Sepsi OSK Sfântu Gheorghe
Moura arrived in Romania in 2018, when he signed a contract with Sepsi OSK.

Dinamo București
On 26 June 2019, he moved to Dinamo București, following his manager from Sepsi OSK, Eugen Neagoe. He made his debut for the team on 15 July 2019, playing for 90 minutes in a 5-0 loss against Viitorul Constanta. After Eugen Neagoe was sacked and replaced by Dušan Uhrin Jr., he lost his place in the first squad. Moura featured sparingly in the 2019-2020 first part of the season, often being played outside his favorite position, as a left back or even as a left winger.
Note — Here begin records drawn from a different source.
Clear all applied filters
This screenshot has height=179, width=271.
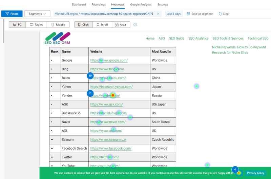pos(224,14)
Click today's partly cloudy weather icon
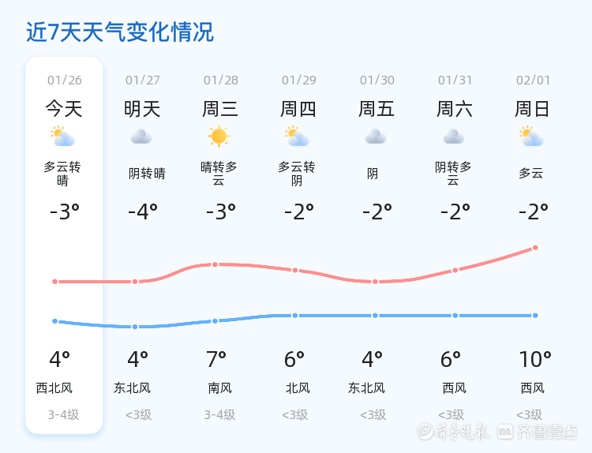This screenshot has width=592, height=453. click(62, 137)
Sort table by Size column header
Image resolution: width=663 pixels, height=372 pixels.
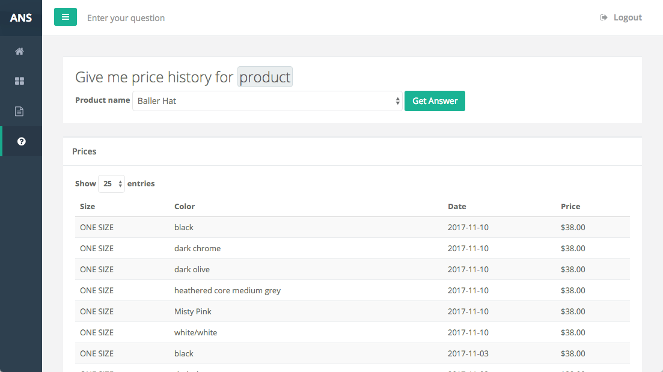click(x=88, y=206)
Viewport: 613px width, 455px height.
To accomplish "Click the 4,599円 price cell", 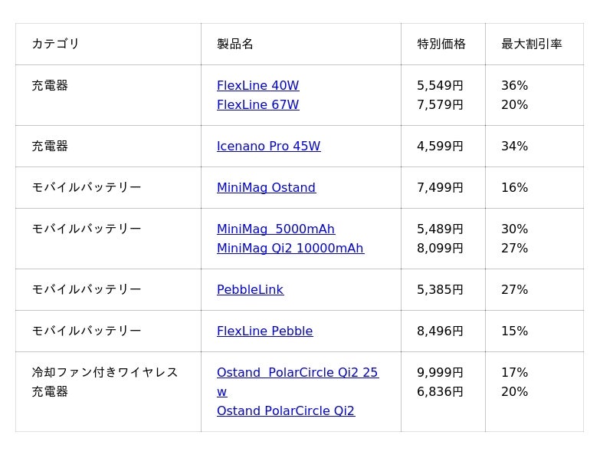I will click(440, 147).
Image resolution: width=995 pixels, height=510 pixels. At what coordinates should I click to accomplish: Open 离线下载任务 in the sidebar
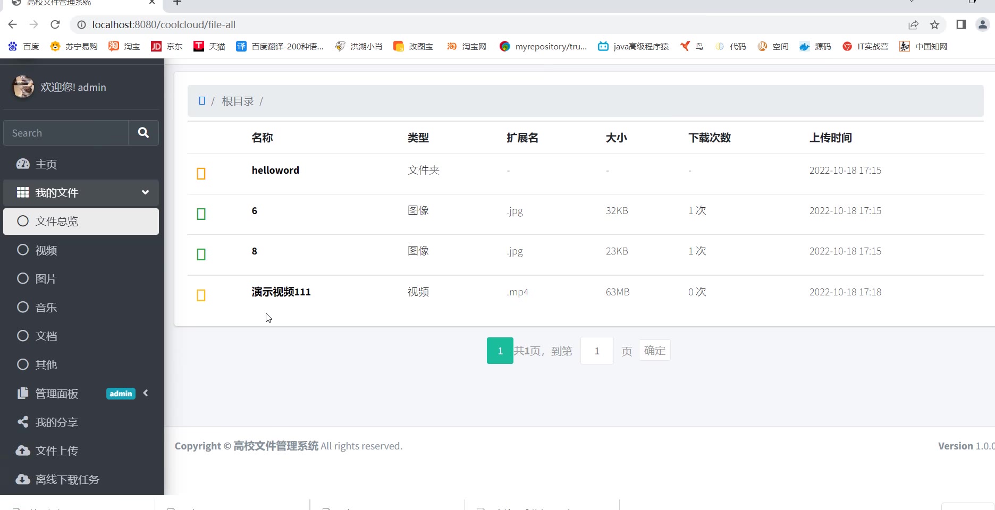click(67, 480)
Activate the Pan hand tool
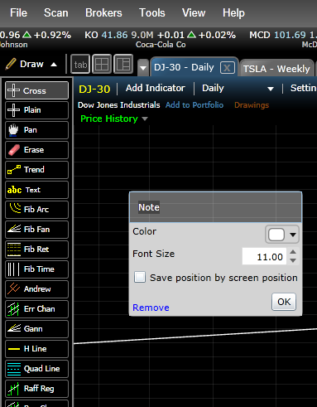 click(36, 130)
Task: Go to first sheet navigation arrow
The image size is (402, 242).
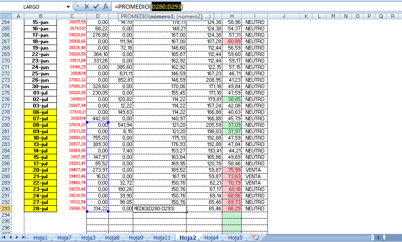Action: (5, 237)
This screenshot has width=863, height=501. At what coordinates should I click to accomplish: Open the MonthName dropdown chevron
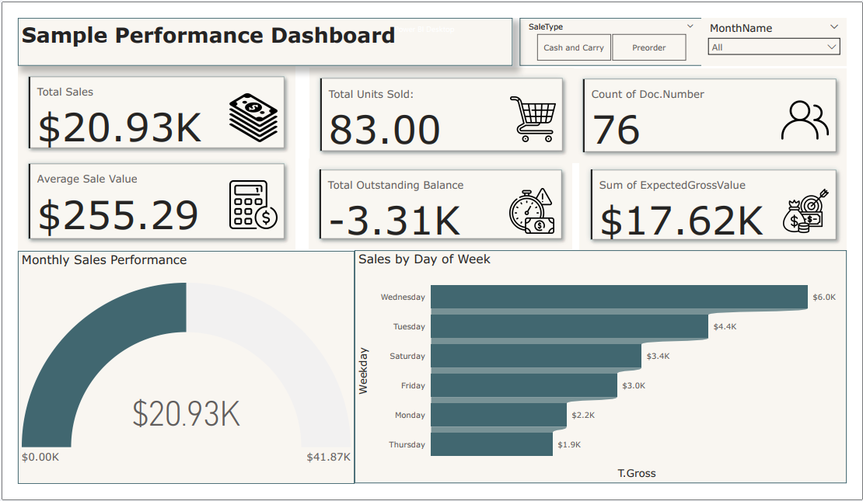835,27
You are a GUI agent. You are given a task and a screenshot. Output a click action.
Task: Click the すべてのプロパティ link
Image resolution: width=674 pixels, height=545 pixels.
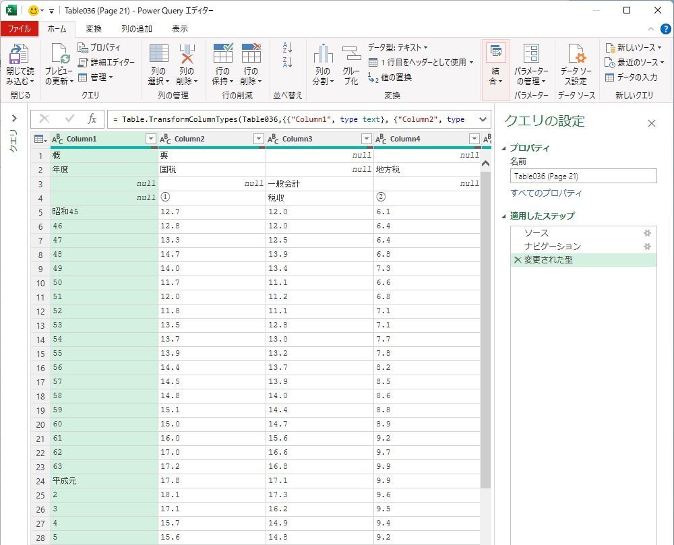[546, 193]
From this position, he produced his first assist for the club, for a goal scored by Ricardo Grigore in a 4-1 win against Chindia Târgoviște.

Gaz Metan Mediaș
After only six months, Moura left Dinamo on 25 January 2020 and reached an agreement with another Romanian club, Gaz Metan Mediaș.

Dinamo București
Following major financial problems at Gaz Metan Mediaș, he returned to Dinamo București on 14 February 2022. He played regularly as a right back in an underachieving Dinamo București team, under both Flavius Stoican and Dušan Uhrin Jr. Playing as a left back, on 1 April 2022, Moura produced an assist for Vlad Morar in a 2-0 win against Chindia Târgoviște. He made 10 appearances for Dinamo București in Liga I in the 2021-2022 season. He also played for 90 minutes in the first leg of the play-out game against Universitatea Cluj, which Dinamo București lost and relegated for the first time in history.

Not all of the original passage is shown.